Why would one of the most prominent Democrats in the country publicly come out against his own party's president on the war in Afghanistan? For Pennsylvania Gov. Ed Rendell, one big reason is the vast amount of money the Obama Administration is now spending on the war, he told Salon in an interview Monday.

"I just have no confidence that regardless of how long we stay, or how many dollars we pour into this, the situation is going to be any better -- whether we leave in 6 months, 6 years, or 20 years," Rendell said. "And weighing that against $100 to $150 billion a year we're spending, to the $60 to $70 billion dollars we've put into repairing the Afghani infrastructure -- compare that to our needs as a nation. The question is, is it the best expenditure of American dollars?"
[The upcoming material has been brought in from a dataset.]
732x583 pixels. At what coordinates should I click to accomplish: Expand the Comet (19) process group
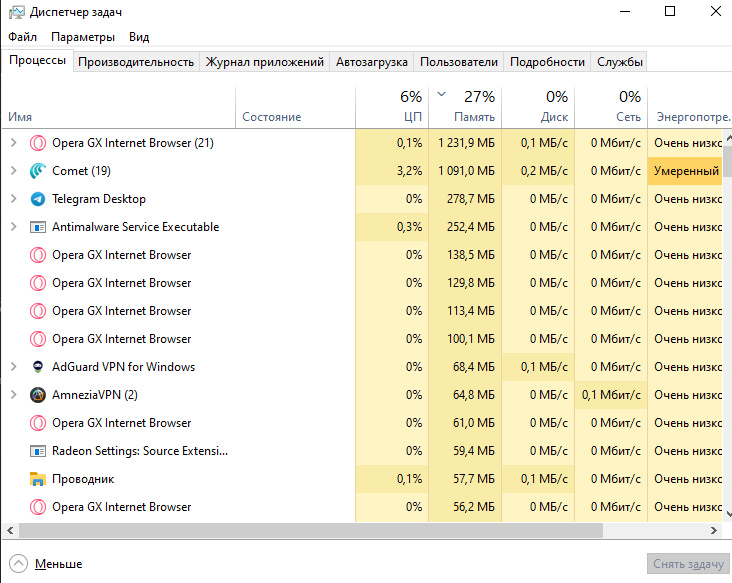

Rendell, who has made re-building America's infrastructure a signature issue (one he will continue to pursue after he leaves the governor's office in January), said that the money going to the war could be better spent in the U.S., either on "our infrastructure, which is in desperate need of revitalization, or in helping us deal with our deficit problems."

But it's not just the money. Rendell said there has been an accumulation of factors that have led him to his current position. Among them: the rising death toll, a report by the CIA that there are under 100 Al Qaeda terrorists in the country, and the dissent within the administration by Vice President Joe Biden, who Rendell says he greatly respects.

Despite his doubts, Rendell said he does not see the war becoming a major political liability for the administration.


"Notwithstanding the fact that every poll says the majority of Americans have the same questions that I have ... The reason I don't think it can become a huge liability for the president is the opposition supports the actions of the president and may actually want a more stepped up or prolonged presence," he said.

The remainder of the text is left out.